[SHORT EXERCISE]: Recast the part of the data that opens with the line containing "Image resolution: width=1320" and runs to the end of the data as a JSON list of strings, one string per line, with blank lines skipped. Leave the pictures out.

### DATASET EXTRACT ###

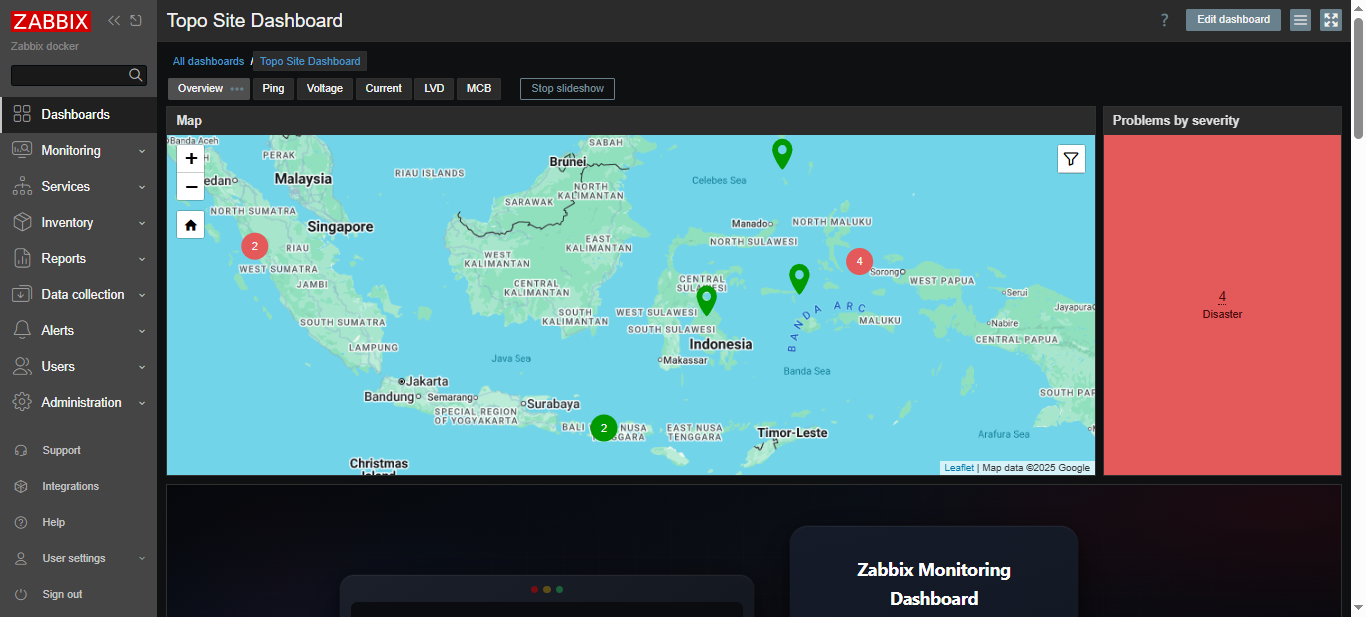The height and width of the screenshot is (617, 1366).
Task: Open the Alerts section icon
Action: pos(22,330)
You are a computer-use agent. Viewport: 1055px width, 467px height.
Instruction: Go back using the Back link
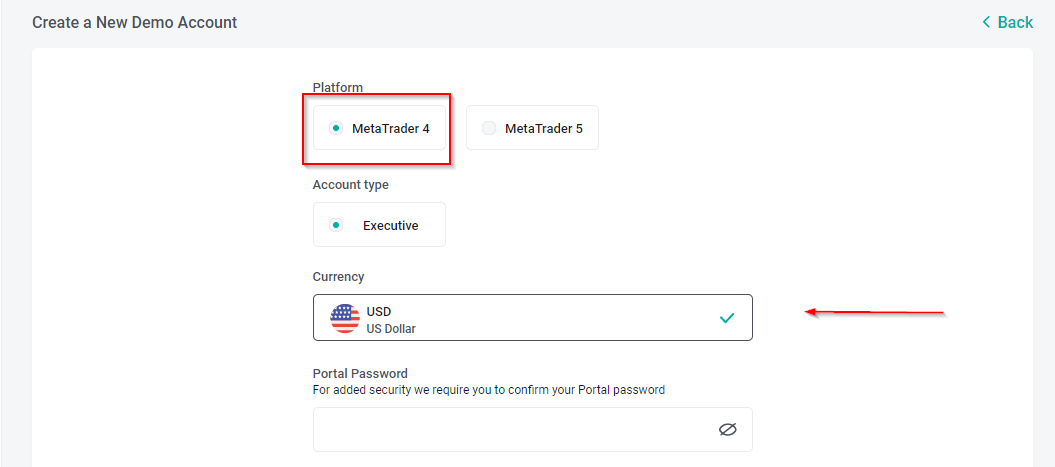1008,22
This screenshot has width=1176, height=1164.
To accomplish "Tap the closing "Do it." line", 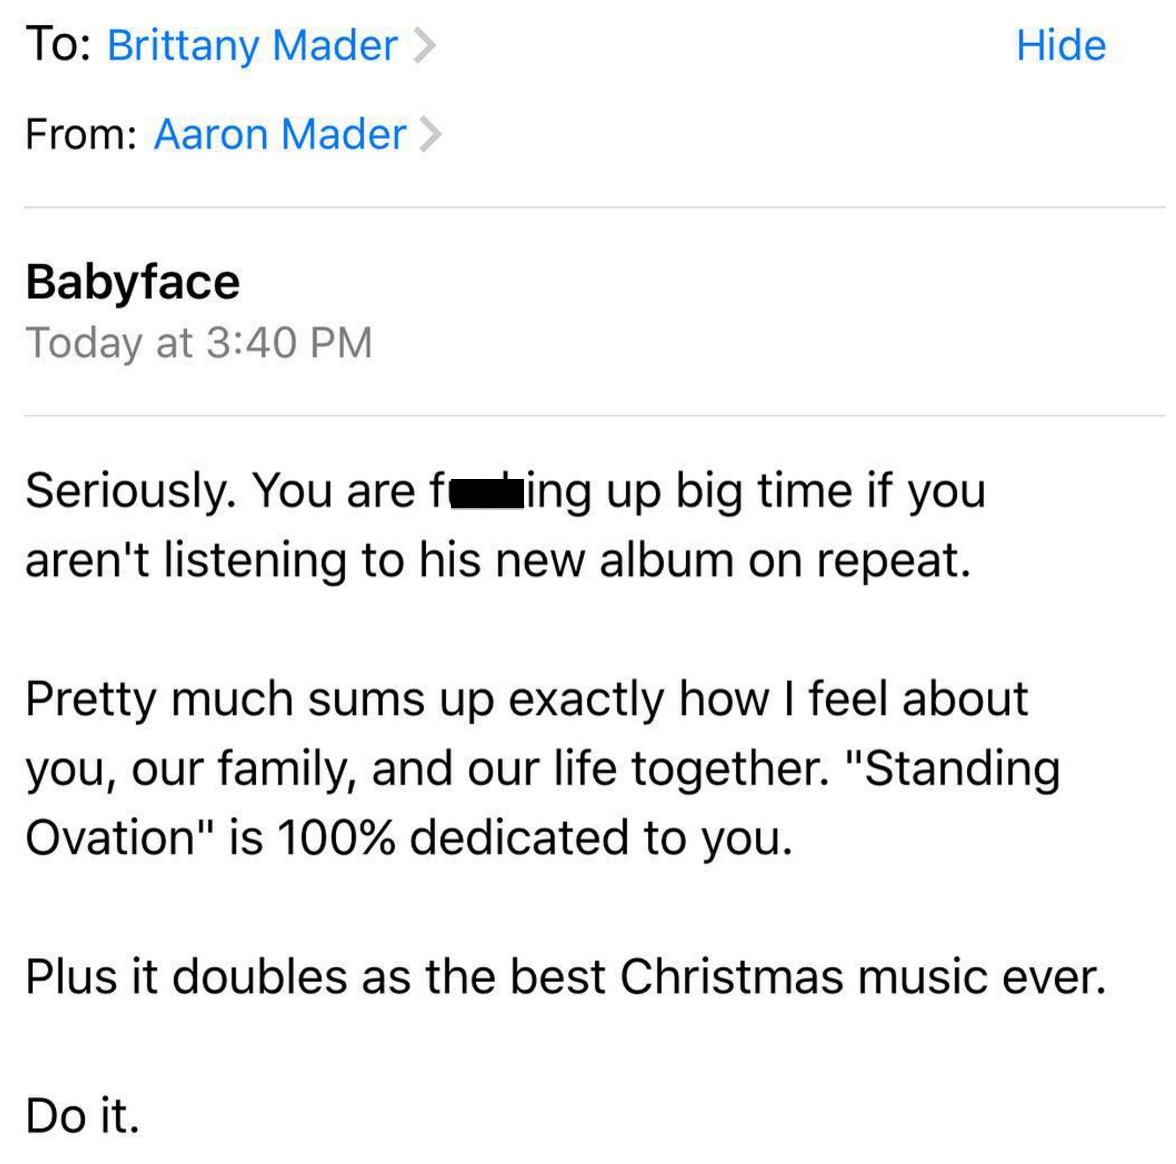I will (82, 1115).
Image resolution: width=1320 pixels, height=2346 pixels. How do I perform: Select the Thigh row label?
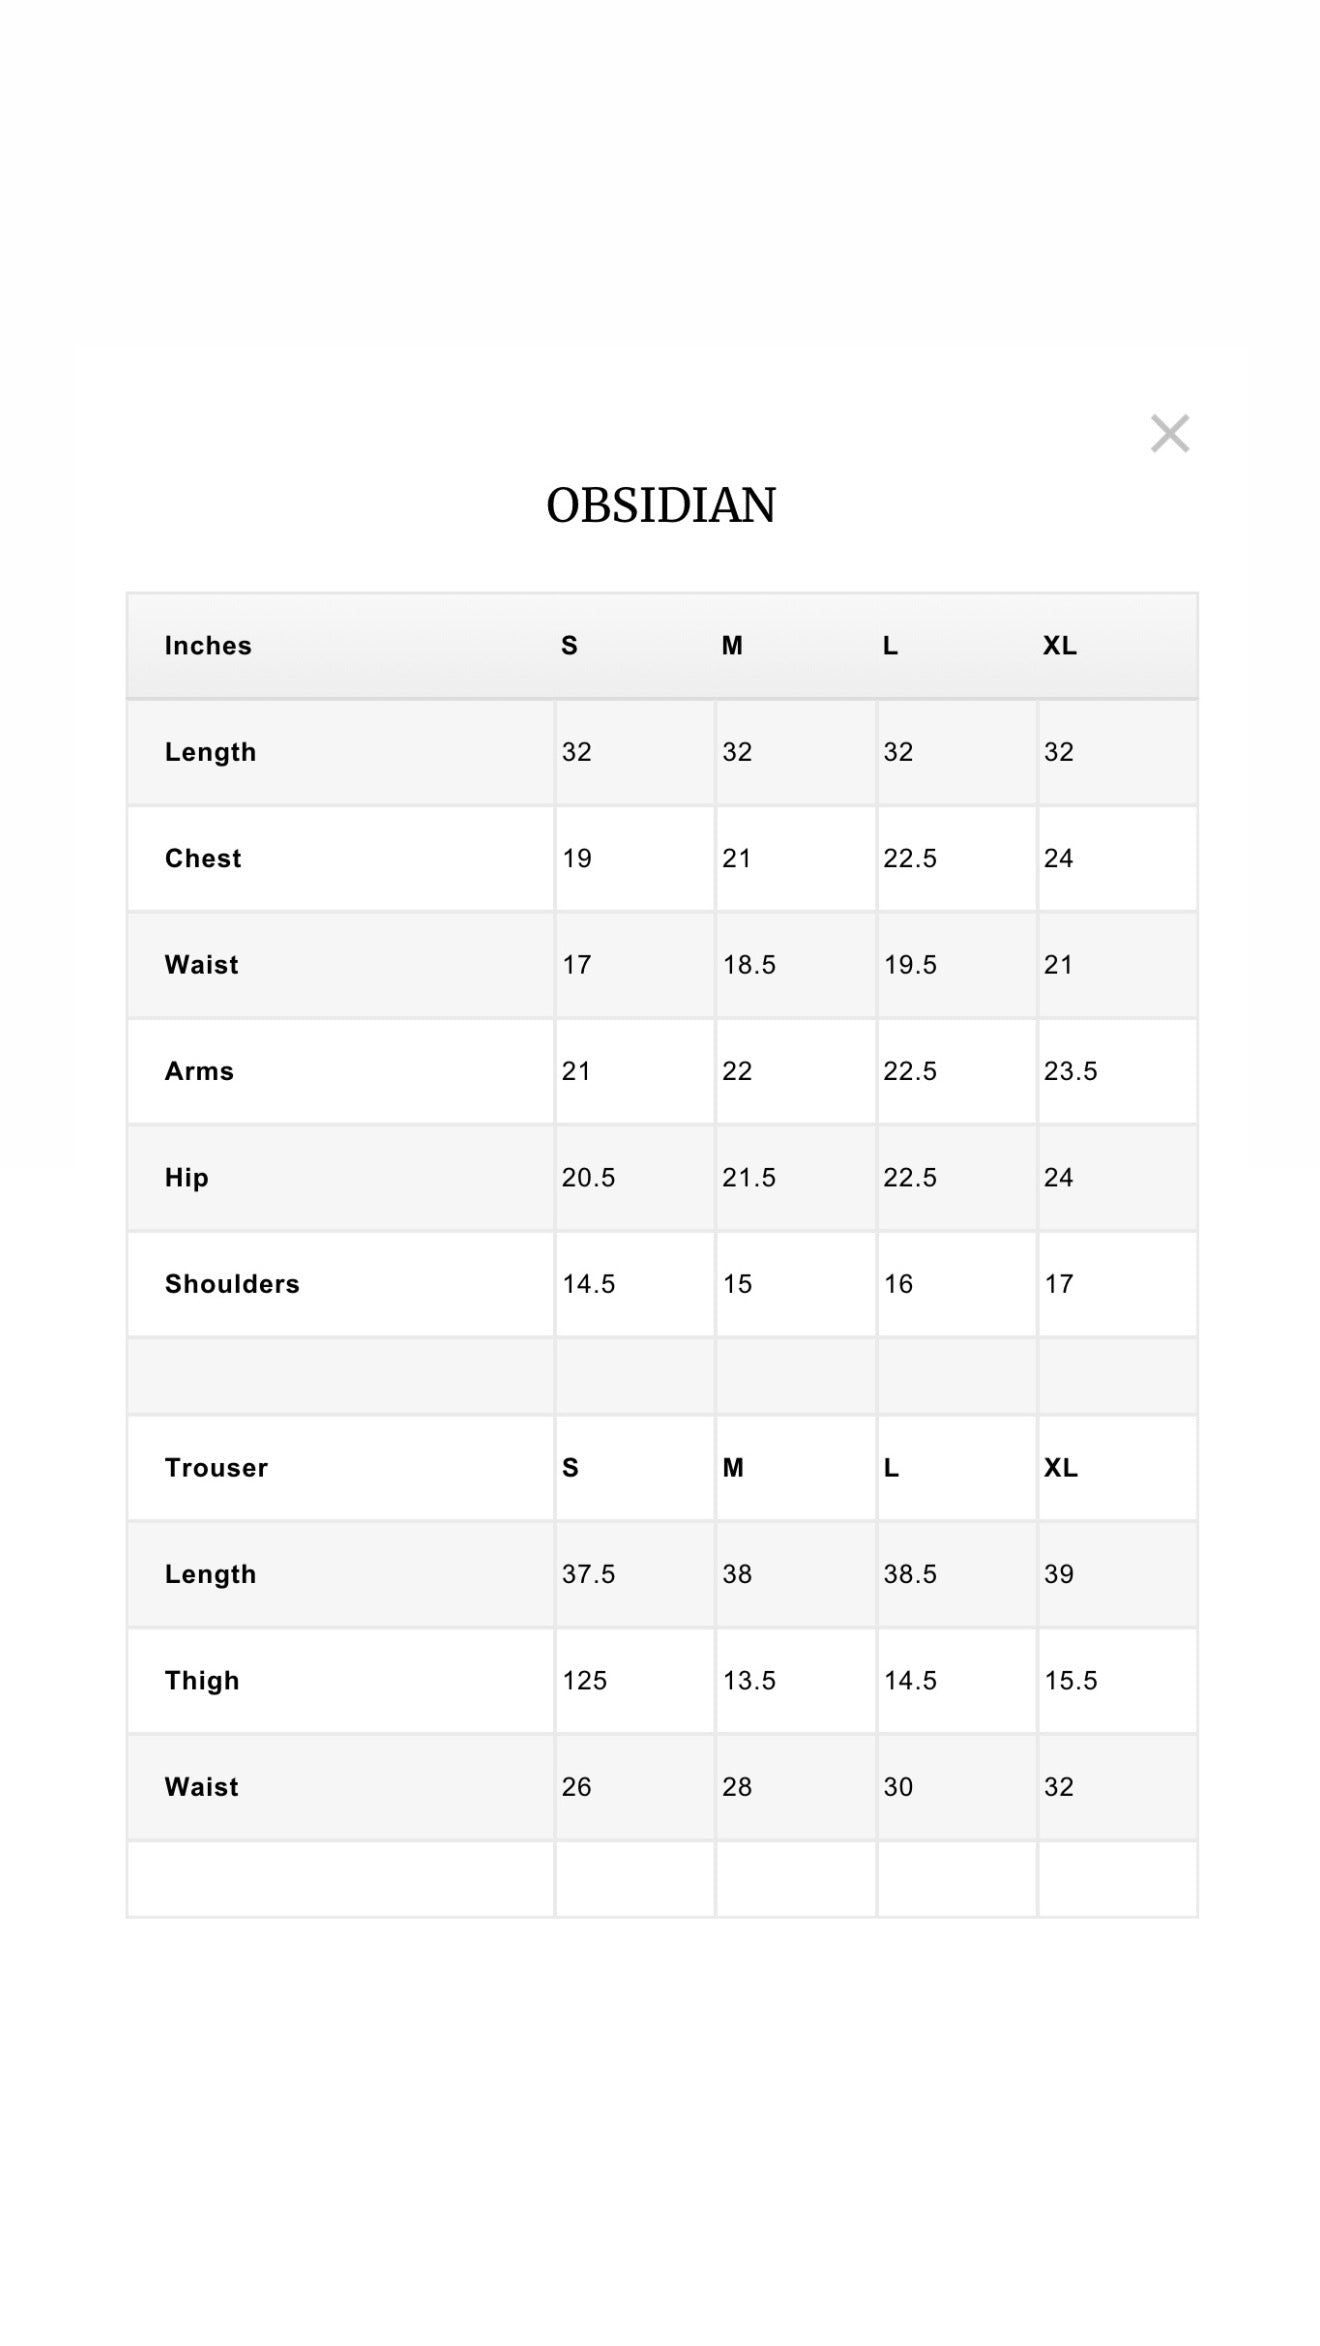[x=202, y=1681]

###

[COMPLETE ANSWER]:
[
  "Image resolution: width=1320 pixels, height=2346 pixels. How do I perform: Select the Thigh row label?",
  "[x=202, y=1681]"
]